Challenge | Turn the data below, from its first line through the line containing "Looking at the", into a numbered list with blank lines dropped. Leave the pictures out.

Records for this task |
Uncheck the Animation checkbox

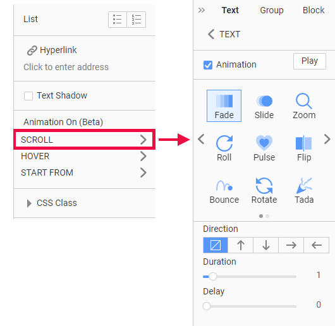tap(208, 65)
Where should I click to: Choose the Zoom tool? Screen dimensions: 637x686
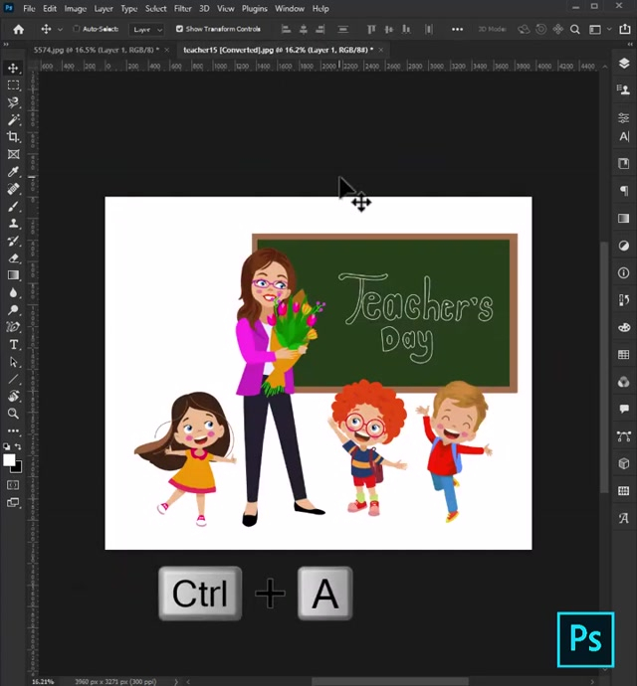pos(14,414)
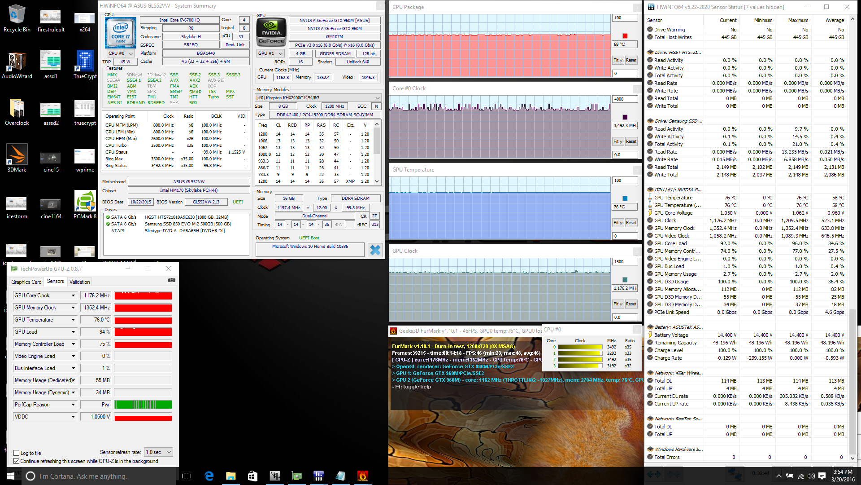
Task: Click Reset on the CPU Package graph
Action: 631,60
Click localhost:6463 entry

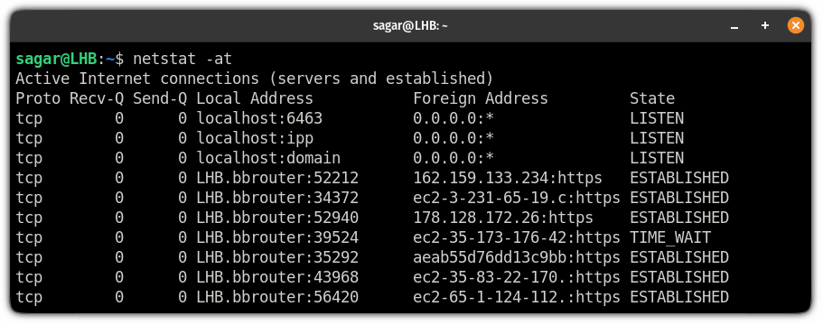[x=259, y=118]
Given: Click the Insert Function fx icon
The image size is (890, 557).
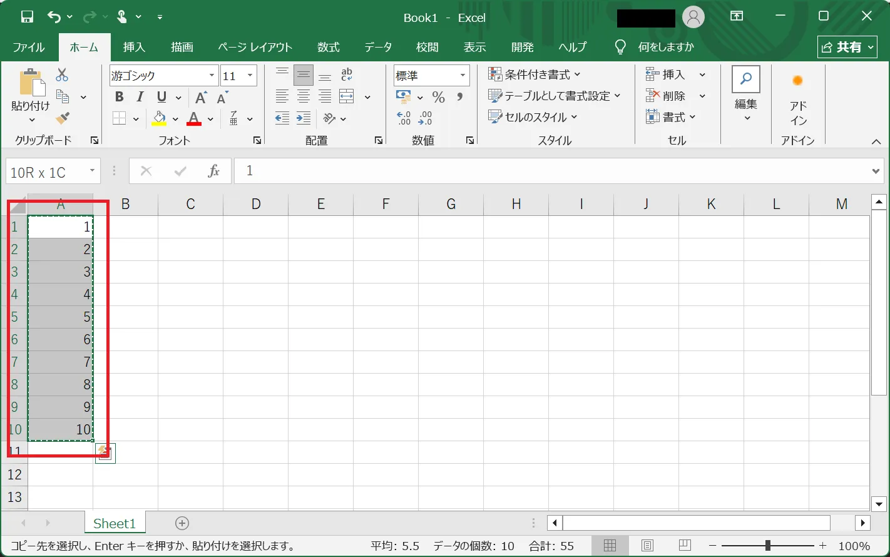Looking at the screenshot, I should click(x=213, y=171).
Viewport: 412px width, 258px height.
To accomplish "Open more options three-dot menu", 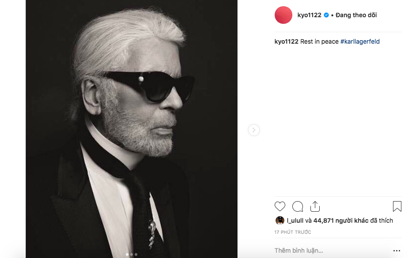I will (397, 251).
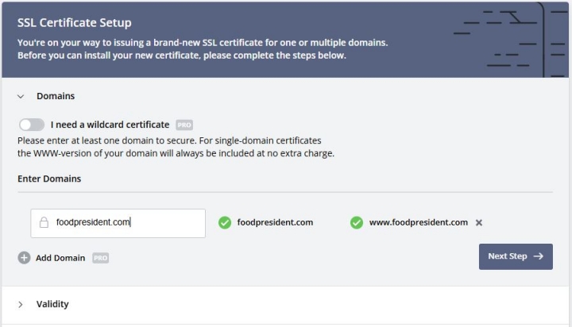The height and width of the screenshot is (327, 572).
Task: Click the 'I need a wildcard certificate' label
Action: [110, 125]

Answer for this exercise |
1. Uncheck the Animation checkbox
2. tap(208, 65)
3. Where should I click to: Choose the Zoom tool? Screen dimensions: 637x686
4. pos(14,414)
5. Task: Click Reset on the CPU Package graph
6. Action: 631,60
7. Click localhost:6463 entry
8. [x=259, y=118]
9. Given: Click the Insert Function fx icon
10. The image size is (890, 557).
11. Looking at the screenshot, I should click(x=213, y=171).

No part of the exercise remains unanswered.